И величайшим символом этого творческого всплеска является купол собора Санта-Мария дель Фьоре, созданный Филиппо Брунеллески для кафедрального собора Флоренции — Дуомо[283]
. Для Флоренции и Флорентийской республики купол Брунеллески стал тем же, чем был для Древних Афин Парфенон: символом безграничной фантазии и амбициозных стремлений. Многие представители церкви полагали, что построить такое здание без традиционных строительных лесов, как предлагал Брунеллески, невозможно, и он триумфально доказал им свою правоту.Одной из многочисленных инноваций Брунеллески было строительство пустотелого купола из двух оболочек, основой для них служил каркас из восьми основных и шестнадцати дополнительных ребер, связанных вверху фонариком. Внутри этого гигантского с легкостью взмывающего купола, который достигает 42 метров в диаметре, поднималась вверх лестница, так что сограждане могли с гордостью обозреть с высоты просторы своего города-государства. Если Петрарке пришлось забираться на гору, чтобы увидеть мир вокруг, то теперь ту же возможность предоставляло творение рук человека.
Карьера Брунеллески началась со странной улыбки фортуны: он проиграл в конкурсе на оформление новых дверей для флорентийского баптистерия. Восьмиугольный баптистерий, находящийся напротив кафедрального собора, считался тогда римской постройкой (на самом же деле он датируется XIII веком), поэтому оформление его дверей считалось престижным заказом. В конечном итоге неудача Брунеллески пошла ему на пользу: победитель, двадцатитрехлетний Лоренцо Гиберти, посвятил почти всю свою карьеру работе над этими дверями баптистерия[284]

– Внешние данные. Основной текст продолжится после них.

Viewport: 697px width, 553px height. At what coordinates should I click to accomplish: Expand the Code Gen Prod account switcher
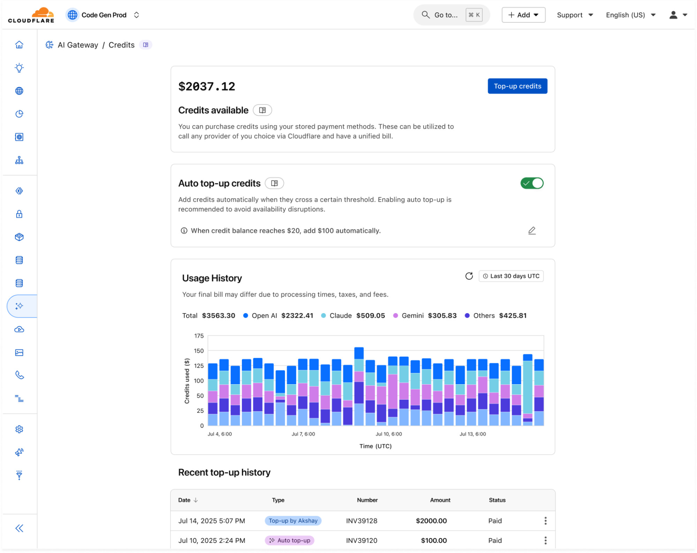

.Брунеллески утешил себя образовательной поездкой в Рим в компании своего друга, скульптора Донато ди Никколо ди Бетто Барди, больше известного как Донателло. Они провели время, осматривая, измеряя и зарисовывая развалины и любуясь античной скульптурой[285]
. Рим в это время был уже не тем, что когда-то: с тех пор как папский двор и церковные соборы переместились в Авиньон, город пришел в упадок и запустение. И всё же Брунеллески и Донателло наверняка уловили в воздухе ветер перемен. Заново вспыхнувший интерес к прошлому был связан с растущим увлечением произведениями древней литературы. И Рим снова выходил на передний план как столица империи, когда-то правившей всем полуостровом и далеко за его пределами.Зарисовки римских зданий навели Брунеллески на мысль о создании собственного архитектурного языка all’antica («в античном стиле»). Подобно тому как он создал собственную инженерию для постройки соборного купола, точно так же он разработал и собственную систему рисунка для точного воспроизведения классической архитектуры — систему, которая вместе с поисками многих других художников легла в основу метода линейной перспективы. Идея о том, чтобы рассматривать свет как прямые линии (он не способен огибать предметы), которые можно изобразить на плоскости и тем самым показать глубину, превратила живопись и рисунок в деятельность, основанную не только на непосредственном наблюдении, но и на законах геометрии и оптики. Почти наверняка система Брунеллески брала истоки в существующих на тот момент знаниях, вполне вероятно, в арабо-исламских традиционных науках — математике и философии, — которые уже несколько сотен лет проникали на Запад, при том что в самой исламской традиции, приверженной прежде всего неизобразительной декоративности, было мало возможностей для применения этих знаний и создания картин реального мира[286]
.Во Флоренции Брунеллески принялся воплощать эти новые технические открытия. Для базилики Сан Лоренцо он создал изящную боковую капеллу — сакристию, или ризницу (помещение, где священники готовятся к проведению мессы), сфокусировав внимание не на Боге или божественном вдохновении, а на человеческом разуме: ризница представляет собой идеальный куб. В ней человек ощущает себя словно внутри воплощенной рациональности: интерьер прост и ясен, он состоит из математически выверенных окружностей и квадратов.